Leaving the images behind, copy every line of the records exactly.

> Given records
----------------------------------------
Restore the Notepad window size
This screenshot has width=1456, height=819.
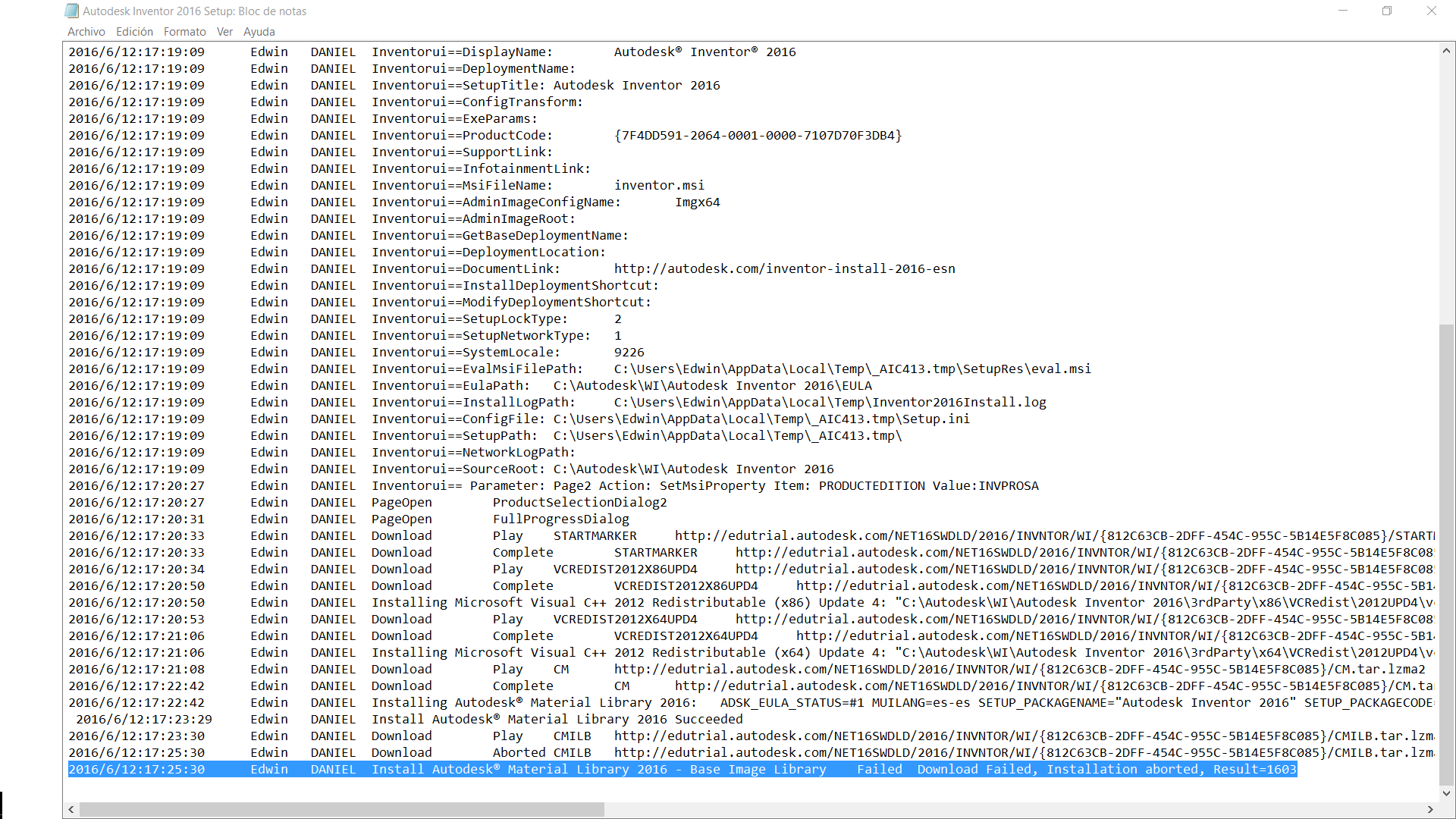1388,11
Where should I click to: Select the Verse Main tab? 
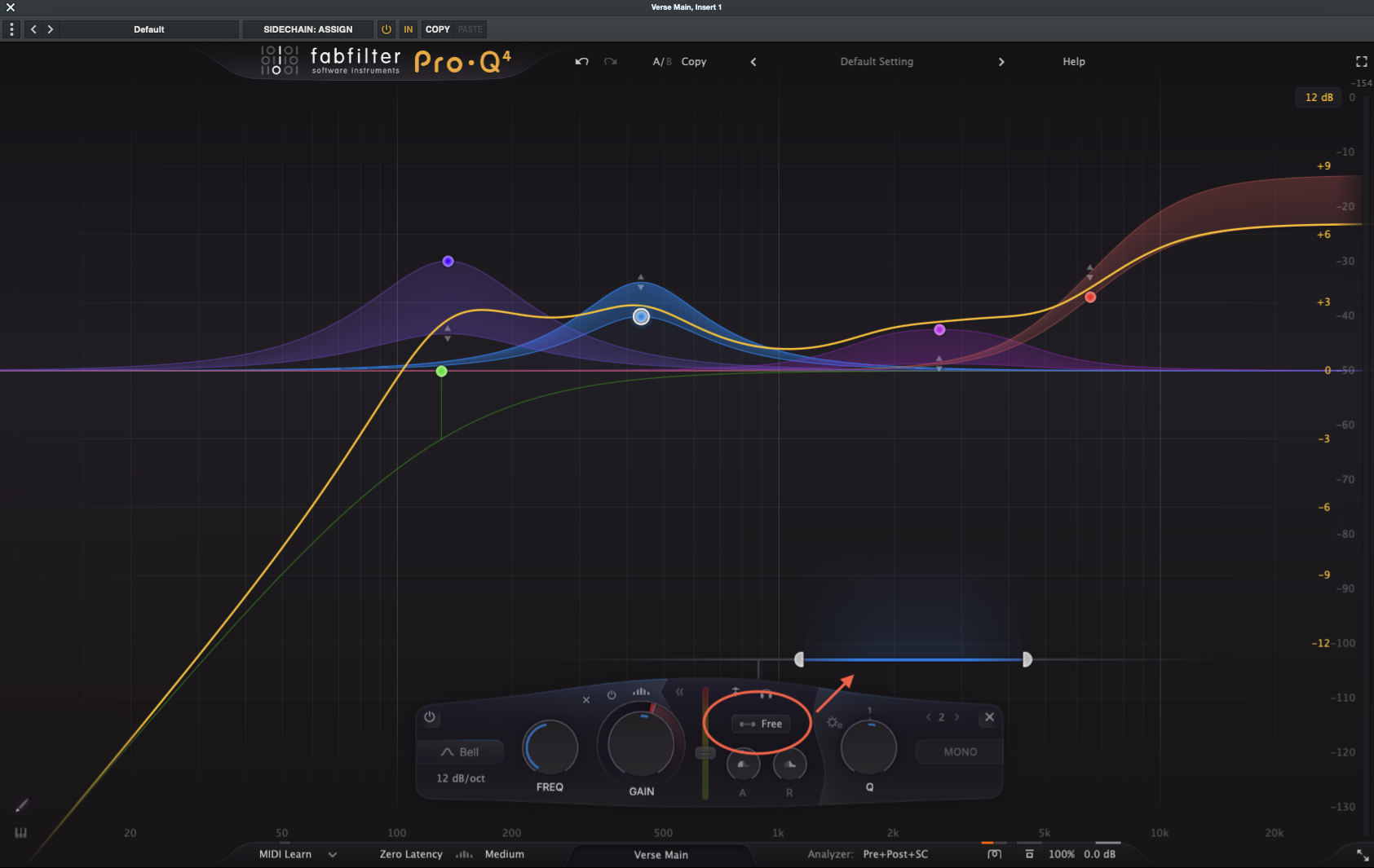tap(661, 854)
----------------------------------------
> Answer section
Restore the Notepad window size
This screenshot has width=1456, height=819.
1388,11
Where should I click to: Select the Verse Main tab? 
tap(661, 854)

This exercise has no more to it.